Champion trainer & jockey, Aidan & Joseph O'Brien© Photo Healy Racing
The Flat season came to a close at Leopardstown this afternoon with Aidan O’Brien, Joseph O’Brien, Ronan Whelan and Derrick Smith taking the honours for 2012.
Following a closely fought battle with 6-time winner Pat Smullen, Joseph O’Brien was crowned Champion Jockey just one year after winning the Champion Apprentice title – a feat that hasn’t been achieved in over 60 years.
Additionally, a father and son combination winning Champion Trainer and Champion Jockey titles in the same year was last recorded in 1916.
Aidan O’Brien remains unrivalled on the Flat in Ireland, having held the Champion Trainer title continuously since 1998. Since the start of the 1997 season he has sent out some 46 Classic winners between Ireland and England, his latest being Camelot in the Irish Derby in June.
Derrick Smith, takes the Champion Owner crown once again. Smith has become a very well-known owner in the last number of years, primarily being involved with runners from Ballydoyle and usually in partnership with Mrs John Magnier and Michael Tabor. St Nicholas Abbey and Camelot are the most high-profile wearers of Smith’s colours.
Ronan Whelan was crowned Champion Apprentice Jockey after an excellent season in 2012 which finished with him recording a double at Leopardstown this afternoon including riding his first Listed winner aboard Lady Wingshot for his boss Jim Bolger in the Knockaire Stakes.
The talented 19-year old apprentice jockey from Monasterevin had twelve winners to spare over nearest rival Sam James. No stranger to success, Ronan (19) was crowned champion rider in the pony racing circuit in 2008 and has been riding at racecourses for three years, steadily improving and picking up more winners.
Ronan has ridden winners this season for 13 different stables which has seen his claim reduce to 3lbs in recent times. His tally for this season got to 30 wins out of 249 rides.

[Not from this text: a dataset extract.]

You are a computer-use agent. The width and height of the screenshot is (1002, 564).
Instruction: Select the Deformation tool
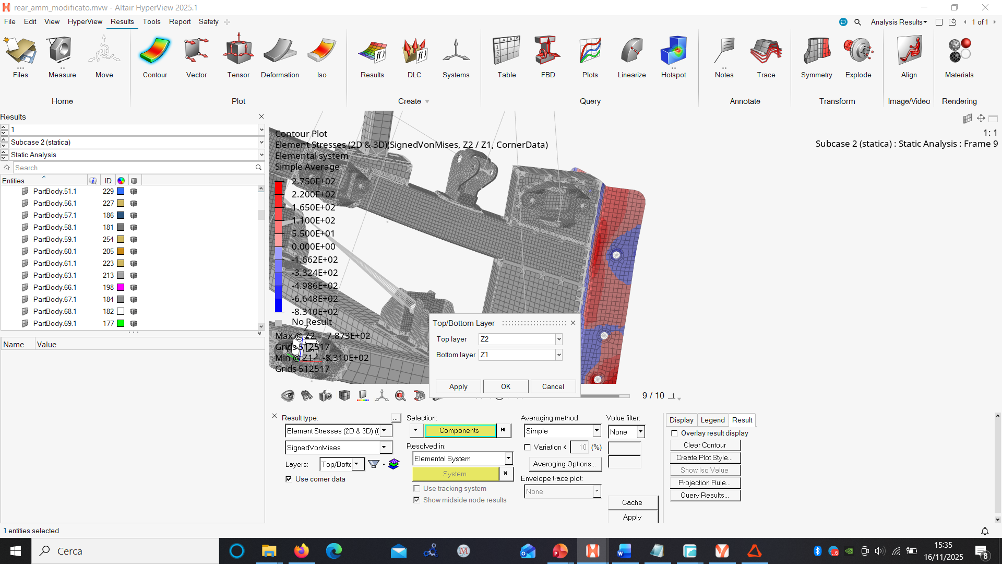280,56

Trainer Jim Bolger presented the Champion Apprentice trophy to his young protégé. The custom-made perpetual Irish silver trophy designed on behalf of Horse Racing Ireland for the Champion has been made by master craftsmen from Alwright & Marshall, Fade Street, Dublin. The trophy is set on a mahogany base and engraved with the names of the champion apprentices since 1950.
Whelan also received a hand-made silver tankard with a solid silver horse’s head as its handle to keep as a memento of his achievements.
Presentations will be made to the Champion Trainer, Champion Jockey and Champion Owner at the HRI Awards, as they are participating in this evenings Breeders’ Cup meeting in Santa Anita.
Brian Kavanagh, Chief Executive, Horse Racing Ireland said:- “2012 has proved to be another excellent year for Irish Flat Trainers and Jockeys both at home and abroad, with an impressive tally of eight Irish winners at Royal Ascot and four of the five major races falling to Irish raiders on British Champions Day. Irish two-year-olds have dominated Group 1 races abroad, which augurs well for another successful flat season in 2013.
"Congratulations to Champion Trainer Aidan O’Brien, who almost completed a clean sweep of the British Classics and recorded his seventh consecutive success, and tenth in all, in the Dubai Duty Free Irish Derby; to Aidan’s son Joseph, who will be crowned Champion Jockey for the first time at the age of just 19, this being the first time that a father and son have won these titles since 1916; to Champion Apprentice Ronan Whelan, also 19, who is the latest in a long line of talented jockeys to have come from Jim Bolger’s yard; and to Champion Owner Derrick Smith who of course enjoyed a fantastic year headlined by the success of Camelot and Excelebration."